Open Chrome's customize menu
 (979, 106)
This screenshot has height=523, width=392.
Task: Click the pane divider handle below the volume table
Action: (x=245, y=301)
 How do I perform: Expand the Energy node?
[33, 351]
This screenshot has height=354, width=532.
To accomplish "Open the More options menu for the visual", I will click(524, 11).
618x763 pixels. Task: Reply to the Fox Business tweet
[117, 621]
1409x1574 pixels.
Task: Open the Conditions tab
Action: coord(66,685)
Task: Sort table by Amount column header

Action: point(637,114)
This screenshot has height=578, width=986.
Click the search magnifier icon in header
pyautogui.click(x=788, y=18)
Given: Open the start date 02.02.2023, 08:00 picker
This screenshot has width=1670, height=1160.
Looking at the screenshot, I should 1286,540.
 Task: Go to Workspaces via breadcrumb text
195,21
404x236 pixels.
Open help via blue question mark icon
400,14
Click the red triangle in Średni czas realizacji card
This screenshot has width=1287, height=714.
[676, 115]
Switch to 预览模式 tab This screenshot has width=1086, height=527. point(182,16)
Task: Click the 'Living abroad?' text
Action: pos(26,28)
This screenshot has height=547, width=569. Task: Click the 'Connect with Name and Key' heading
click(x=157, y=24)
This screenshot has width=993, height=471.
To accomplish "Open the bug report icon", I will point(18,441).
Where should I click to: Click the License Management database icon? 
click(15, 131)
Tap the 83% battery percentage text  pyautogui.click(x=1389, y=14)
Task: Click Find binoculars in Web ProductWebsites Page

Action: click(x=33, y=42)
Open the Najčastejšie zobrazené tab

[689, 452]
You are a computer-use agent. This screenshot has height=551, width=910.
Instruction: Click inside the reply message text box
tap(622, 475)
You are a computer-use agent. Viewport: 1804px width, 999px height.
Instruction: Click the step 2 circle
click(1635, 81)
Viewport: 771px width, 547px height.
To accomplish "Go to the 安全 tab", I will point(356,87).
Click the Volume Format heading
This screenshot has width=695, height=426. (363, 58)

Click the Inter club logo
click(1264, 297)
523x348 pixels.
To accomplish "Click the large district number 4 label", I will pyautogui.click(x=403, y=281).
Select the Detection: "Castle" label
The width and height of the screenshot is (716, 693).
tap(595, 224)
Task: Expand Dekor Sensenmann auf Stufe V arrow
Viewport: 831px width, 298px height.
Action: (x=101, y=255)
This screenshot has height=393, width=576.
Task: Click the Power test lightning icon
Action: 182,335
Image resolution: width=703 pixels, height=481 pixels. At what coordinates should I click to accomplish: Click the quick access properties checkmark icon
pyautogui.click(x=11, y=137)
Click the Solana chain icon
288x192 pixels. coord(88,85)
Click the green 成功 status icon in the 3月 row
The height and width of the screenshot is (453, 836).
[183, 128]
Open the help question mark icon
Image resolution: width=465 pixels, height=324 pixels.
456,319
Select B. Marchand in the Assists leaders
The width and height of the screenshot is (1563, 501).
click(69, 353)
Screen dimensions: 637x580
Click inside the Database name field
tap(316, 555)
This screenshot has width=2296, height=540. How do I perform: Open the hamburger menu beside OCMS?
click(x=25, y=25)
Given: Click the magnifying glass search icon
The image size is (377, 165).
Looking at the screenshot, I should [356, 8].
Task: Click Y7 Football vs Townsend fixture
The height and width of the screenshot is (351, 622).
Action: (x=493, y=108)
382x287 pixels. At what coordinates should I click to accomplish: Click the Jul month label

• Task statement
Collect every line of the entries above that contains the string "table", treating uppercase and lowercase letters as distinct.

• Complete response
Task: Click the pane divider handle below the volume table
Task: Sort table by Amount column header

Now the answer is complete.